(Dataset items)
=== Section Start ===

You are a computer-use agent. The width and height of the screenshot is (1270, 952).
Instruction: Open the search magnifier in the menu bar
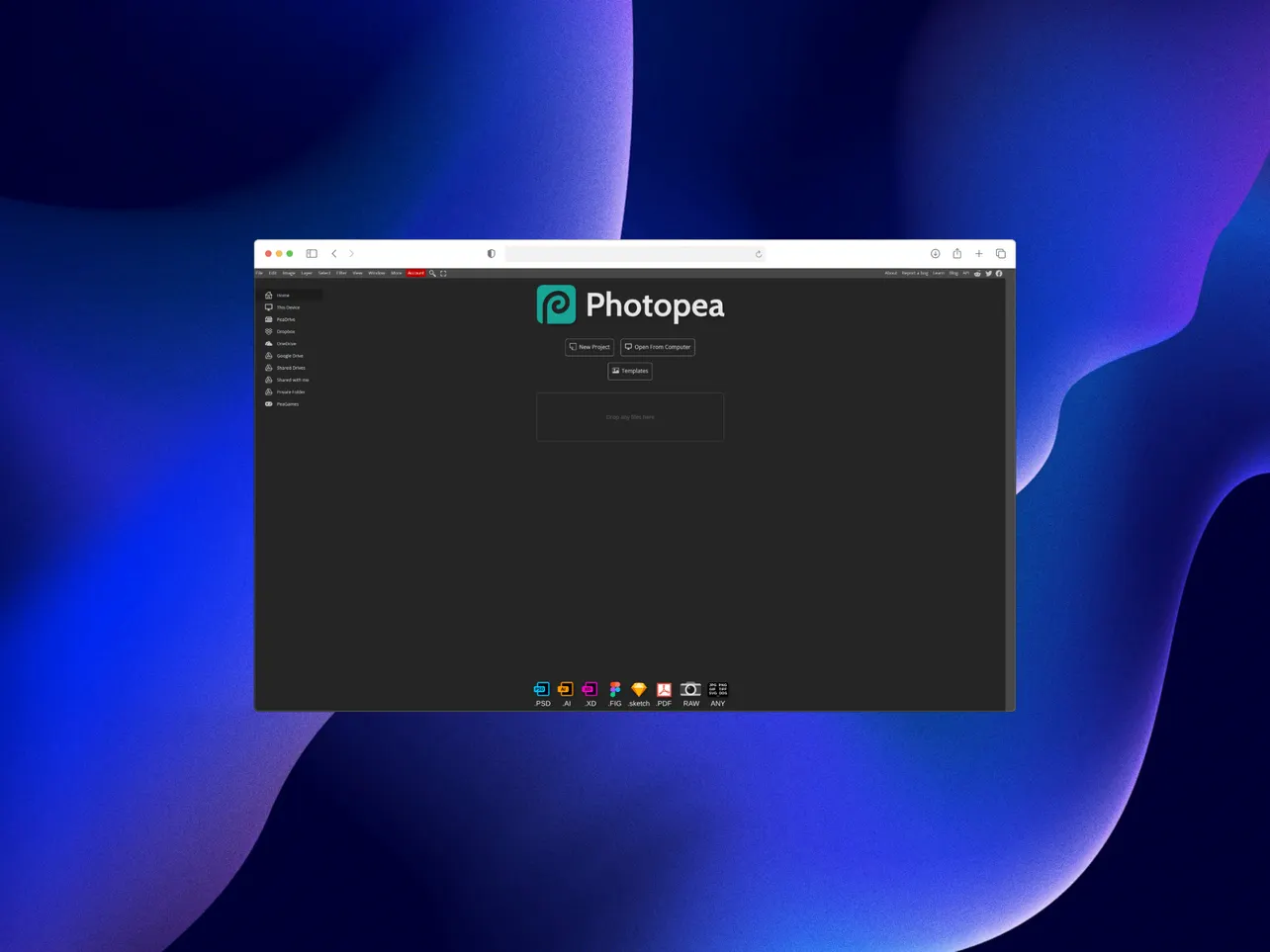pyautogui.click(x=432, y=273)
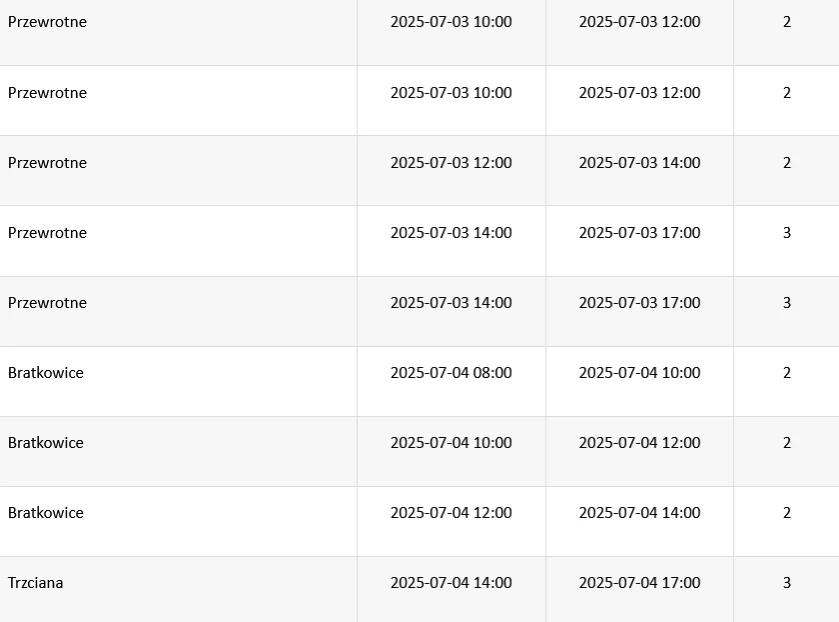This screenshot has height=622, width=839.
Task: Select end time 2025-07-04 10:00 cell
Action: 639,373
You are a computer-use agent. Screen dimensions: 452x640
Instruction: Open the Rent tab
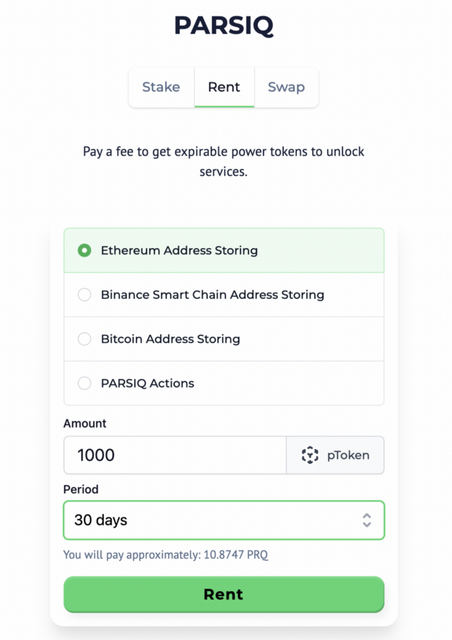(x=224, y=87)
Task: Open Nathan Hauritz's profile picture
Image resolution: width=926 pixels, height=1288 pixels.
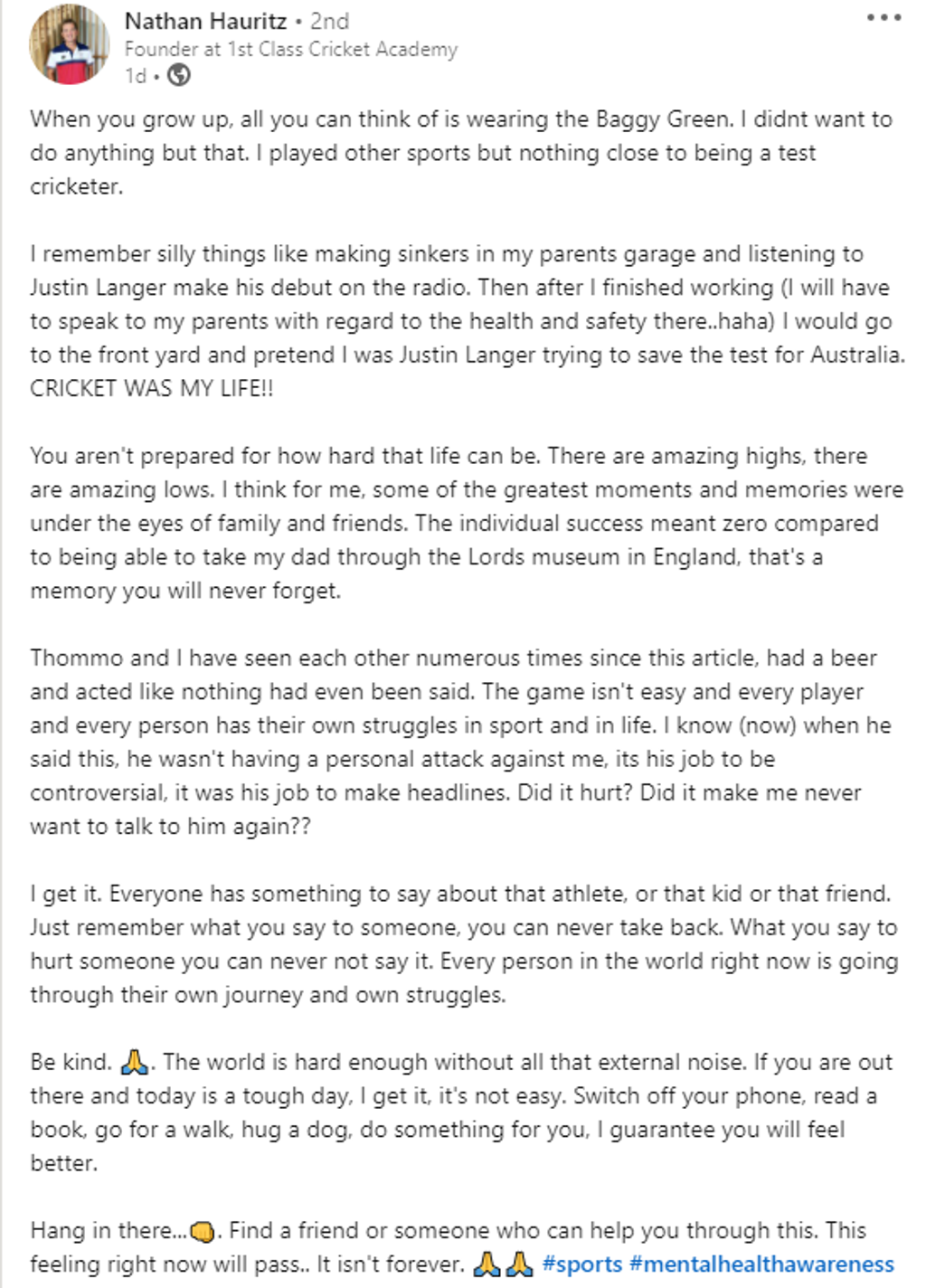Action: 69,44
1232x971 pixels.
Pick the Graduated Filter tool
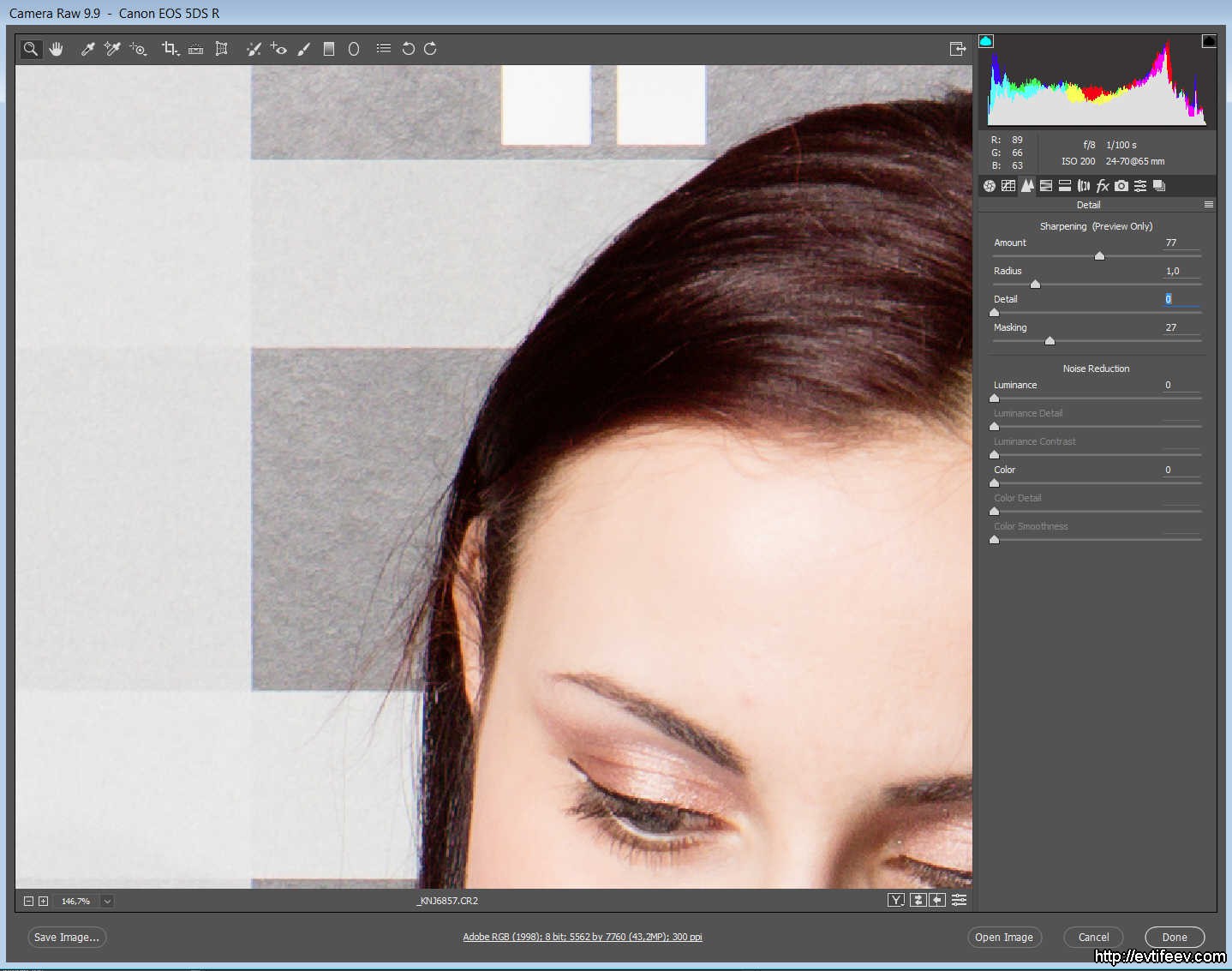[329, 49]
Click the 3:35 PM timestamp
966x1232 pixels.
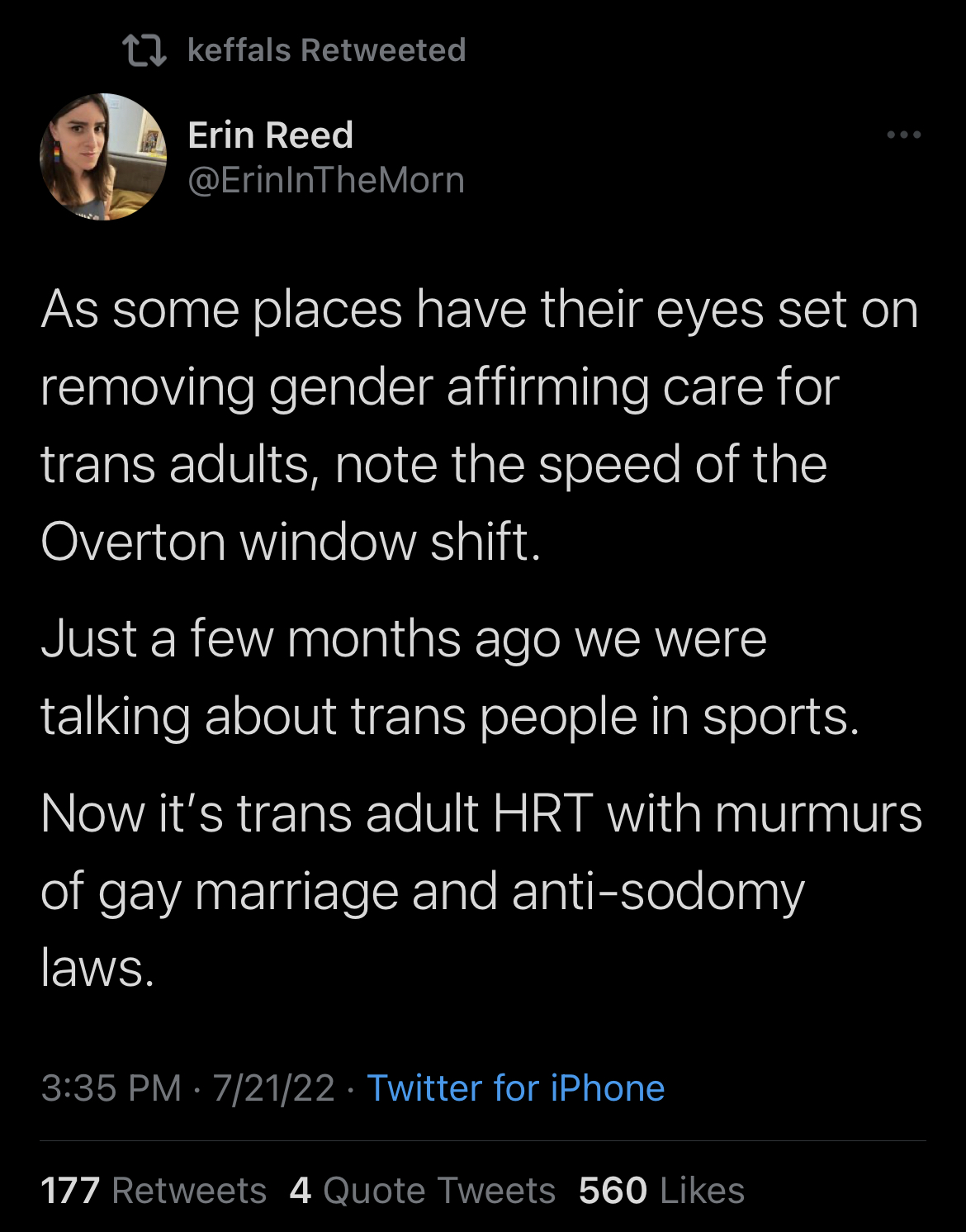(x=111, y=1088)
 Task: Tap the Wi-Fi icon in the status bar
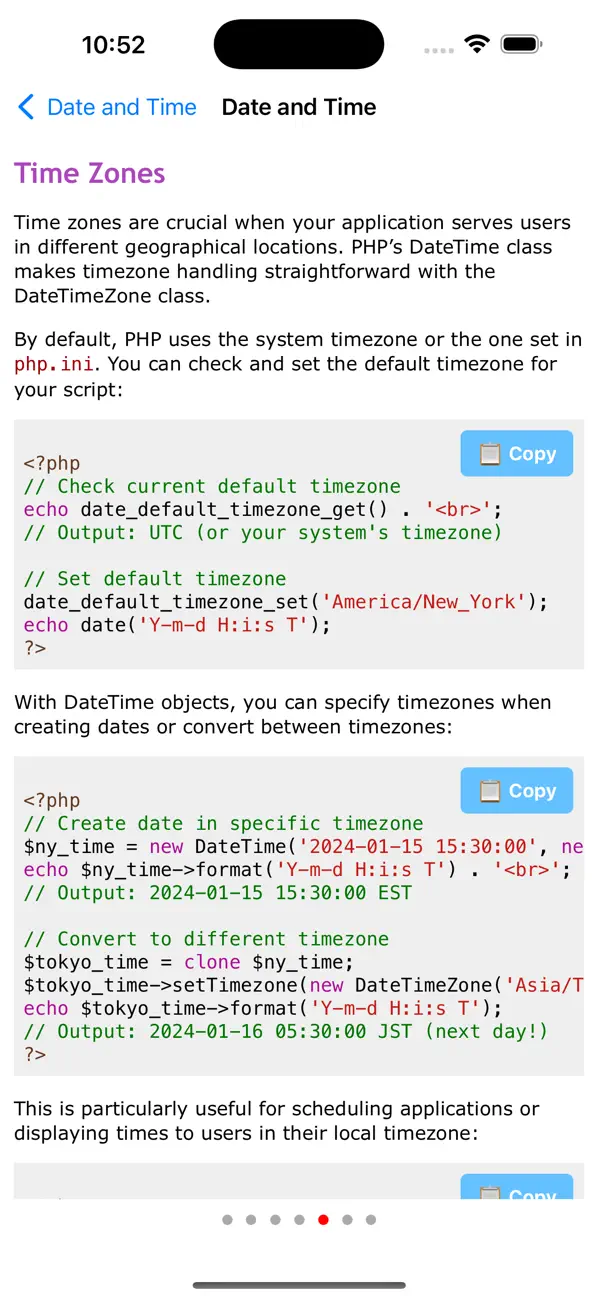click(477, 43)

=== Section End ===

» About this task
The answer must be the lines above, word for word, from the first one through the line with "1232x971 pixels.", pictures excluded.

» Result of the task
You are a computer-use agent. The width and height of the screenshot is (1270, 952).
Instruction: Open the search magnifier in the menu bar
pyautogui.click(x=432, y=273)
This screenshot has height=622, width=839.
Task: Select end time 2025-07-04 10:00 cell
Action: 639,373
You are a computer-use agent. Screen dimensions: 452x640
Instruction: Open the Rent tab
(x=224, y=87)
Task: Open Nathan Hauritz's profile picture
Image resolution: width=926 pixels, height=1288 pixels.
Action: 69,44
1232x971 pixels.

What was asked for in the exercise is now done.